Кажется, монсеньор, тогда я сказал это намного грубее. Я не помню точно тех слов. Помню лишь, как моя ярость сменилась наслаждением, когда изумление в его глазах окончательно переплавилось в страдание – при таком выражении лицо Изамбара становилось особенно, утончённо прекрасным из-за разительного контраста между безмятежно спокойными чертами и жуткой, всепоглощающей глубиной зрачков.

«Как это ужасно! – произнёс он после тяжёлого, вдумчивого молчания. – Я и представить себе не мог… Если бы я знал, то никогда не стал бы… Мне лучше уйти. Ведь если я уйду, вам будет легче? – Изамбар воззрился на меня робко-вопросительно. – Тогда я перестану мешать вам? Со временем вы забудете меня, как если бы я умер».

«Ты действительно думаешь, что тебя можно забыть?» – спросил я с вызовом. Но он ухватился за эту мысль, как утопающий хватается за соломинку:

«Меня не будет рядом, и вы заживёте, как жили прежде, словно я вам приснился. А я… Я надеялся, что мне не придётся делать выбор. Но я ошибся. По всему выходит, я должен выбирать одно из двух. Я уже думал об этом. Я люблю музыку и люблю математику. Мне было трудно. Но ты помог мне. Ты объяснил мне то, чего я сам никогда бы не понял. Спасибо!»

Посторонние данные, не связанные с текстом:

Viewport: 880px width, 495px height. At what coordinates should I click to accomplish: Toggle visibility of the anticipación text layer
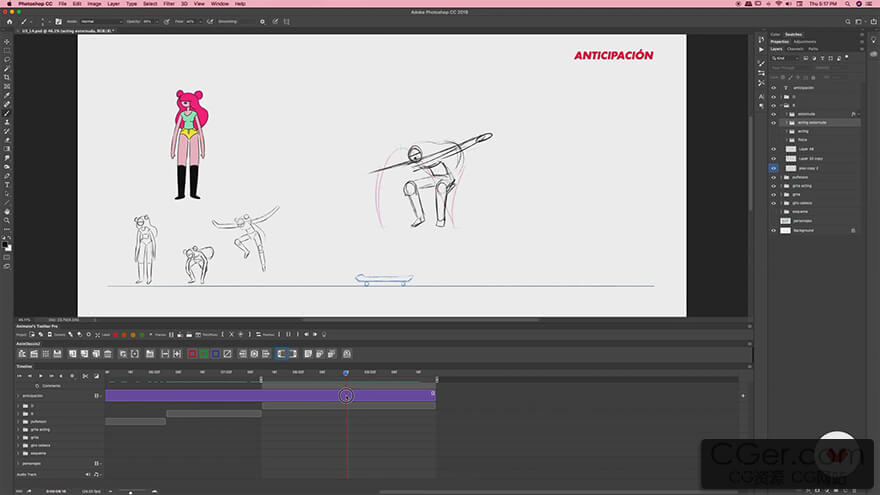pyautogui.click(x=773, y=87)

Он сказал это слово, монсеньор, так, что у меня дрогнуло сердце, и посмотрел тепло, почти с любовью: «Я выбираю математику. И, пожалуй, пойду в монахи…»

«Куда-а?» – переспросил я, полагая, что ослышался. Чего-чего, а уж такого поворота я никак не ожидал.

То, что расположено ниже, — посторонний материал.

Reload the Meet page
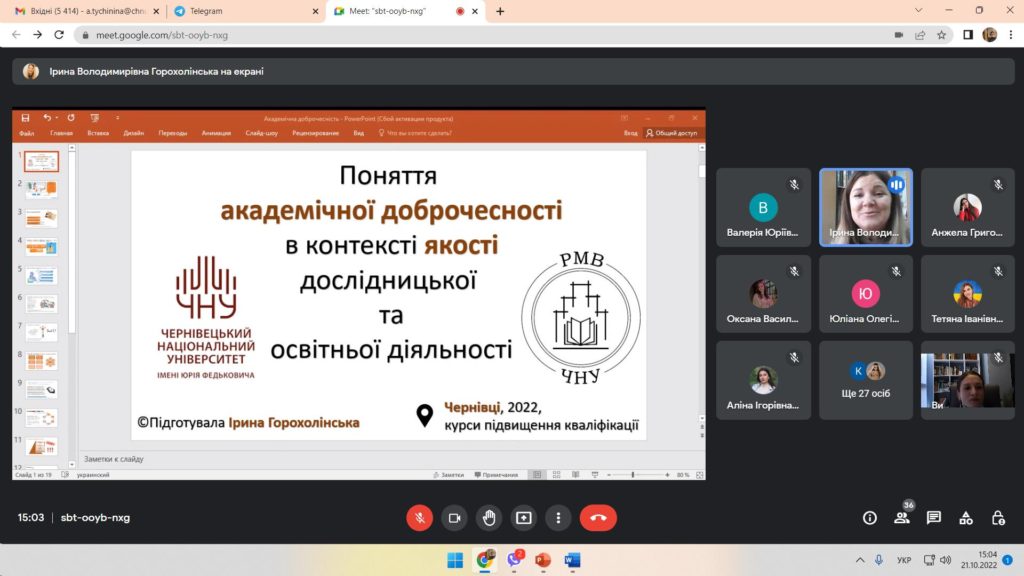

«Постригусь в монахи, – произнёс Изамбар уже уверенно, воодушевляясь своим решением. – Я слышал, недалеко от Долэна есть обитель с огромной библиотекой. Там собрано множество греческих книг. Я пойду туда».

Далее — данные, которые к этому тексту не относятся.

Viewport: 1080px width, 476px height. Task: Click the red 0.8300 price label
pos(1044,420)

Я сразу догадался, от кого он мог это слышать: конечно, от звонаря, а тот, в свою очередь, – от прежнего каноника!

«Вот только учитель! – прибавил Изамбар сокрушённо. – Что скажет учитель?»

Я хотел заметить, что он мог бы подумать об учителе и раньше, но Изамбар вдруг кинулся к выходу и помчался вниз по лестнице. Он всегда был лёгок на ногу. Я и глазом моргнуть не успел! А через миг обмер и чуть не задохнулся. До меня вдруг дошло, чем всё это может кончиться! Ведь Изамбар со своими понятиями об учителях, которых он набрался Бог знает где, то ли у греков, то ли у арабов, никогда не заявится к досточтимому, чтобы попросту сказать ему «прощай»! Он непременно повалится учителю в ноги, покается в грехах, попросит простить его и отпустить с миром. И если мастер не позволит ему уйти, Изамбар останется. Какой монастырь без учительского благословения?! А досточтимый, скорее всего, отпускать его не захочет. Он спросит, с чего вдруг «дорогому мальчику» взбрела в голову такая блажь. Одно случайное слово Изамбара – и учитель поймёт, чья это работа. И, вероятнее всего, на дверь будет указано мне.

Я поспешил Изамбару вдогонку.

Покаяние было в самом разгаре. К сожалению, я не имел возможности видеть, как оно выглядело, а только лишь слышать, но почти уверен – не обошлось без коленопреклонения и целования учительских рук. Изамбар поведал досточтимому о своих прежних весьма серьёзных занятиях математикой, к которым он хотел бы вернуться, освободив себя от мирской суеты монашескими обетами и оградив монастырскими стенами, если только дорогой учитель на это согласится. О причинах своего решения юный Орфей не обмолвился ни словом, вопреки моим опасениям. Учитель, в свою очередь, удивил меня ещё больше, не став негодовать на предателя, кричать и топать ногами.

«Я знал, что это случится, дорогой, – услышал я, оторопев, ласковый, растроганный голос старика. – Могу ли я роптать, когда сам обещал тебя Богу? Да, мой мальчик, я обещал Ему тебя, если Он избавит наш город от мора, а тебя – от смерти. Бог исполнил мою молитву, но поймал меня на слове. Значит, так тому и быть».

Учитель спросил Изамбара, в какое аббатство он собрался, и когда тот ответил, очень обрадовался, поведав ему, что кроме библиотеки там прекрасный орган, по преданию – древнейший во всём королевстве, и содержится в отличном состоянии.

И ещё учитель сказал ему: «Я хочу, чтобы ты помнил, дорогой, чему я учил тебя: ты – не обычный человек. Это правда, от которой не спрячешься ни за монастырскими стенами, ни за монашескими обетами. Я не смею удерживать тебя в твоём бегстве от мирской славы. Но тебе не убежать от себя самого. А там, как и здесь, вокруг тебя будут люди. Люди обычные. Не думай, что я пытаюсь внушить тебе гордыню. Просто я страшусь, отдавая тебя Богу: таких, как ты, Он любит, но не щадит».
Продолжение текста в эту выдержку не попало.